David Aguliar poses with his prosthetic arm built with Lego pieces during an interview with Reuters in Sant Cugat del Valles, near Barcelona, Spain, February 4, 2019. REUTERS/Albert Gea

Aguilar, 19, who studies bioengineering at the Universitat Internacional de Catalunya in Spain, is already using his fourth model of the colorful prosthetic and his dream is to design affordable robotic limbs for those who need them.

Once his favorite toys, the plastic bricks became the building material for Aguilar's first, still very rudimentary, artificial arm at the age of nine, and each new version had more movement capability than the one before.

"As a child I was very nervous to be in front of other guys, because I was different, but that didn't stop me believing in my dreams," Aguilar, who is from Andorra, a tiny principality between Spain and France, told Reuters.

"I wanted to ... see myself in the mirror like I see other guys, with two hands," said Aguilar, who uses the artificial arm only occasionally and is self-sufficient without it.

All the versions are on display in his room in the university residence on the outskirts of Barcelona.
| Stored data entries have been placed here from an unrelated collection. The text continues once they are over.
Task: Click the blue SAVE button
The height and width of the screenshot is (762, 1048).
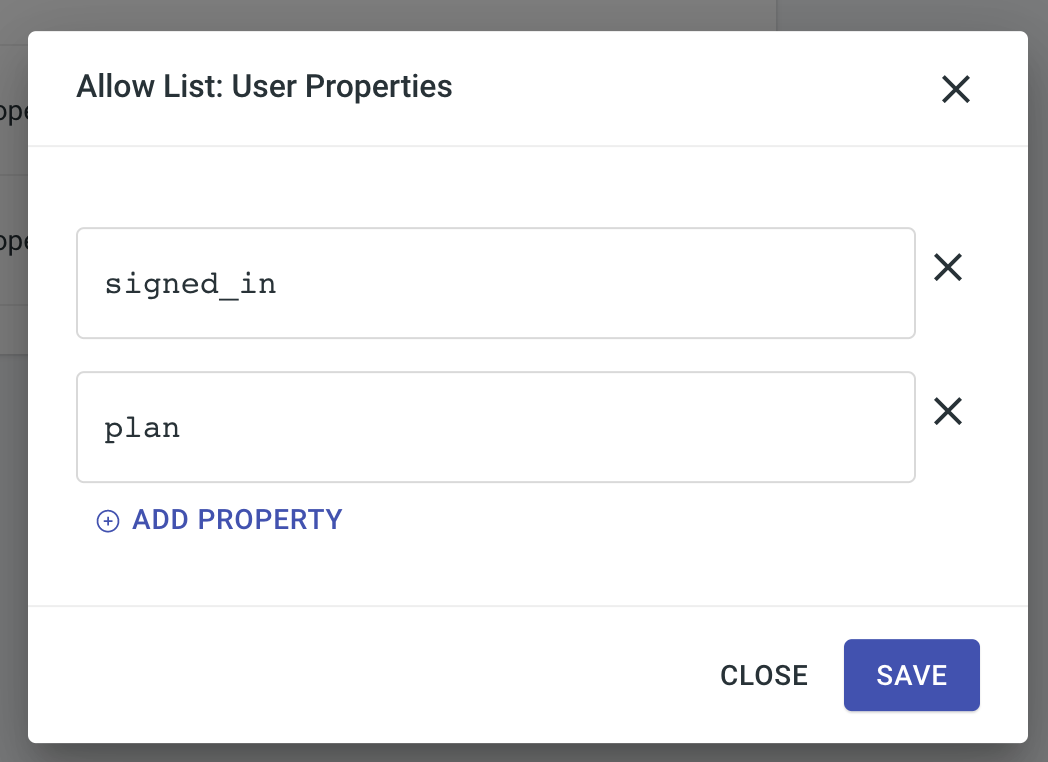Action: pos(912,675)
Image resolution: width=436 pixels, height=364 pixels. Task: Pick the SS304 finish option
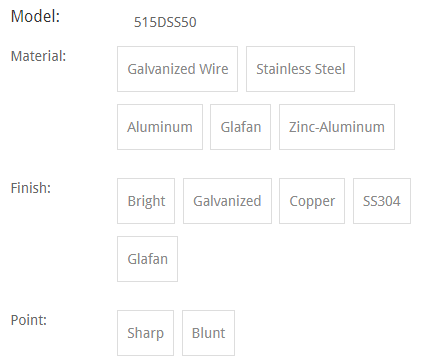point(382,201)
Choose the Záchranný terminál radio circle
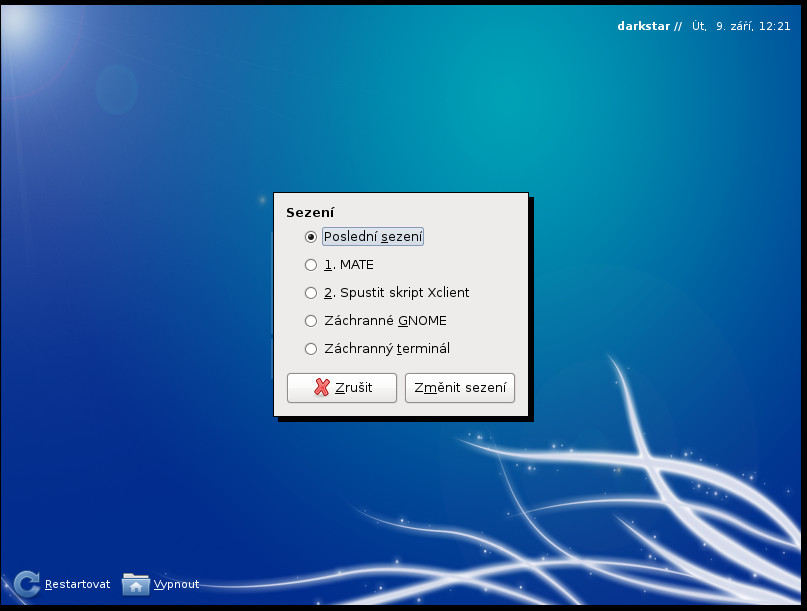Image resolution: width=807 pixels, height=611 pixels. coord(310,349)
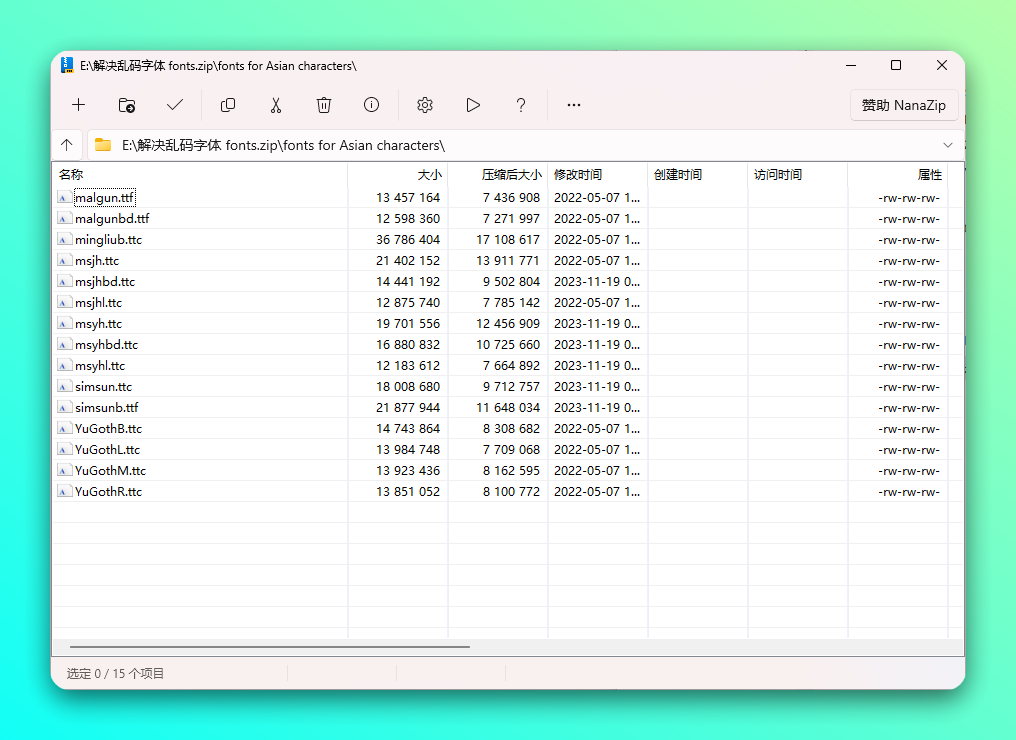Select the file msyh.ttc
Image resolution: width=1016 pixels, height=740 pixels.
pyautogui.click(x=98, y=324)
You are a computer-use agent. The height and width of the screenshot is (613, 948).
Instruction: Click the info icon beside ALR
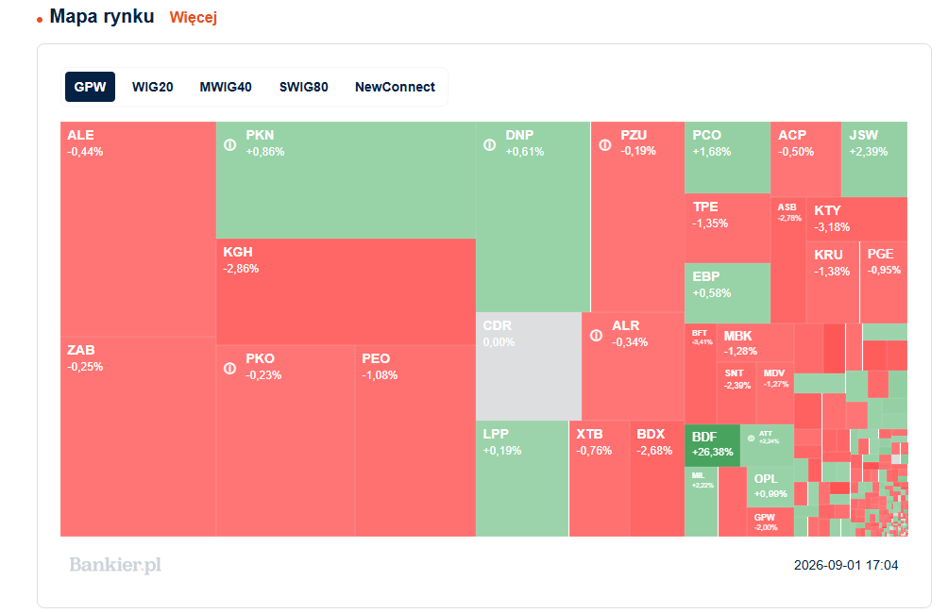tap(596, 336)
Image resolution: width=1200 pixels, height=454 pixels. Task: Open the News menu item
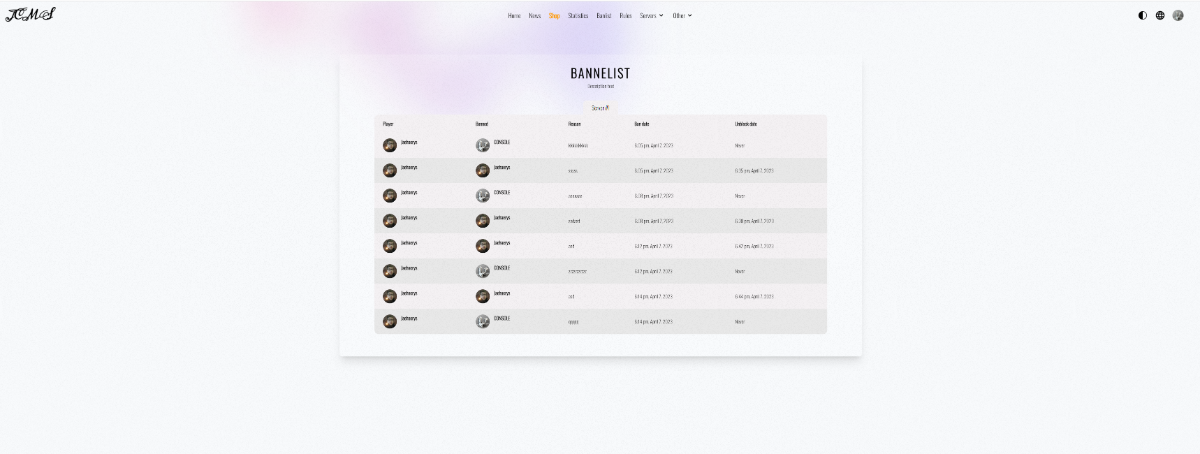pyautogui.click(x=535, y=16)

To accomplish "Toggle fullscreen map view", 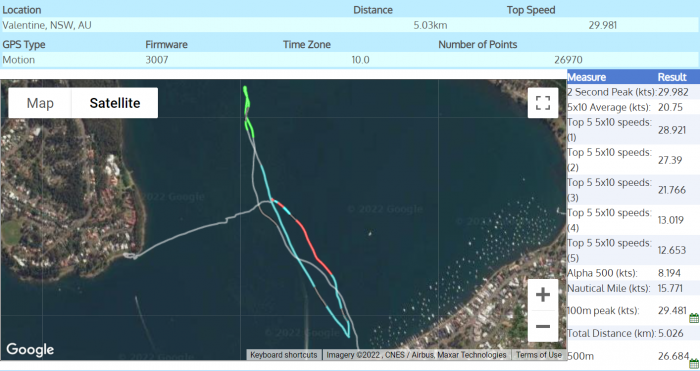I will pyautogui.click(x=542, y=103).
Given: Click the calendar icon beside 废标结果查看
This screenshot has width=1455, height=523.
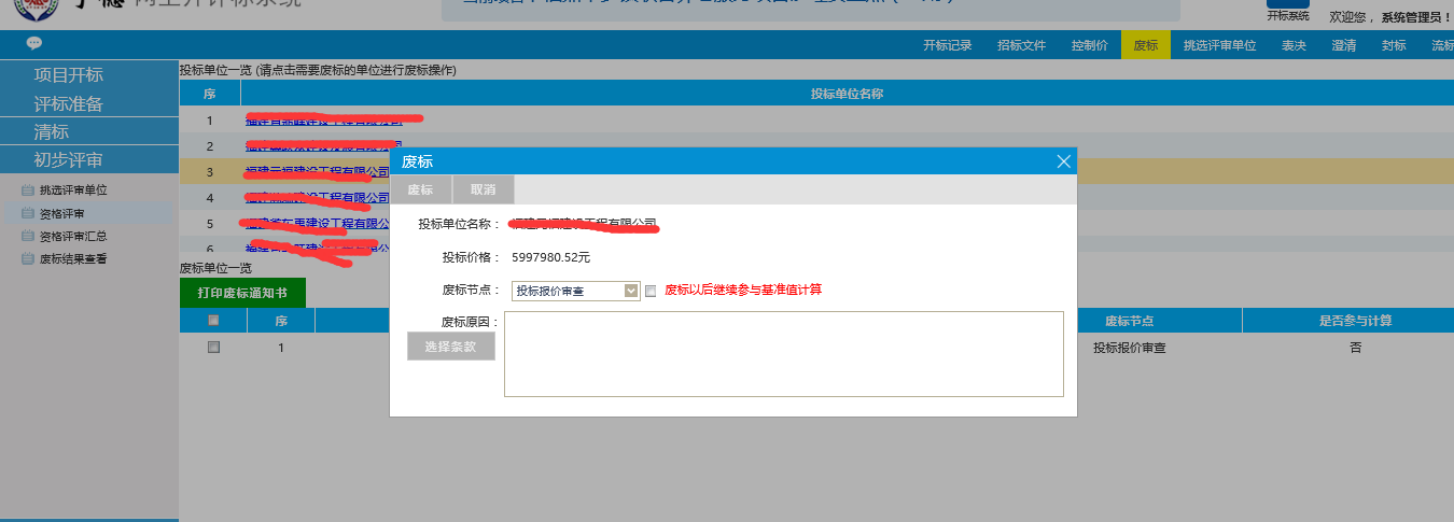Looking at the screenshot, I should coord(27,260).
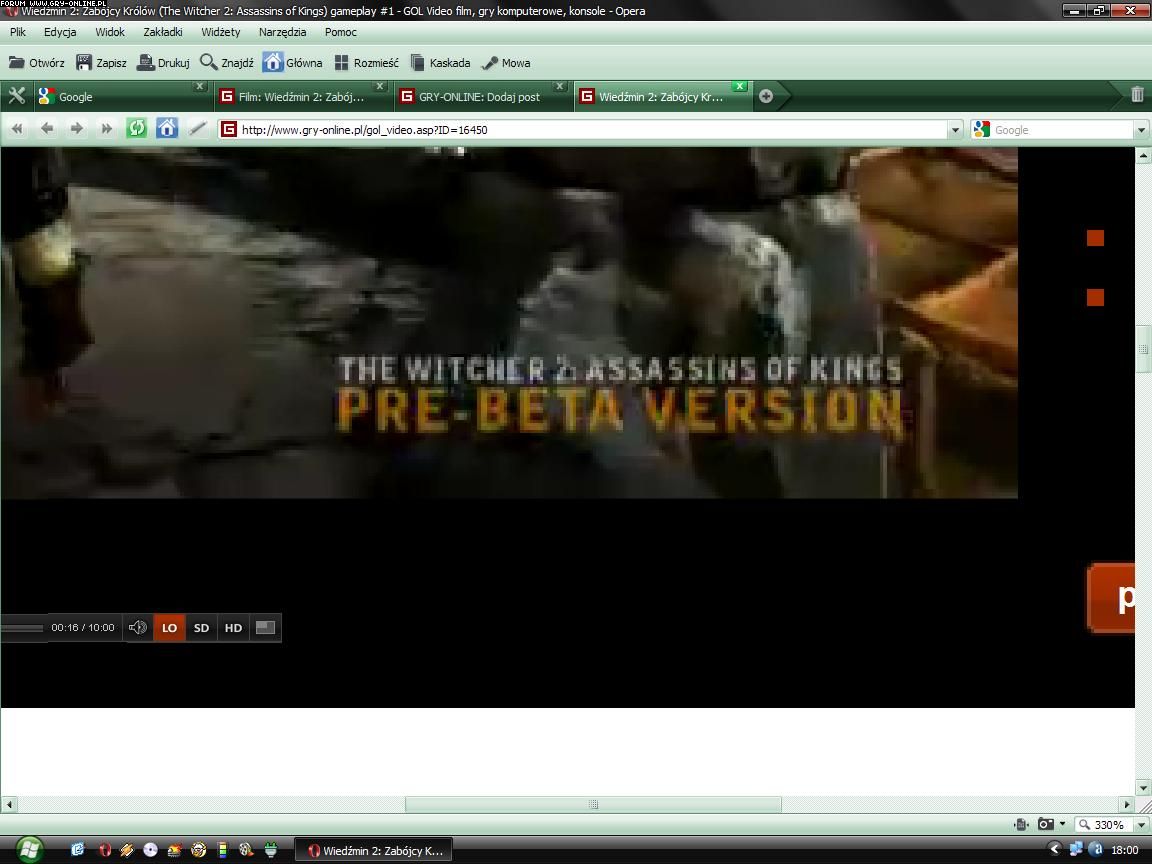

The latest models are marked MK followed by the number - a tribute to comic book superhero Iron Man and his MK armor suits.

Aguilar, who uses Lego pieces provided by a friend, proudly displayed a red-and-yellow, fully functional robotic arm built when he was 18, bending it in the elbow joint and flexing the grabber as the electric motor inside whirred.

A presentation video on his YouTube channel that he runs under the nickname "Hand Solo" says his aim is to show people that nothing is impossible and disability cannot stop them.

After graduating from university, he wants to create affordable prosthetic solutions for people who need them.

"I would try to give them a prosthetic, even if it's for free, to make them feel like a normal person, because what is normal, right?"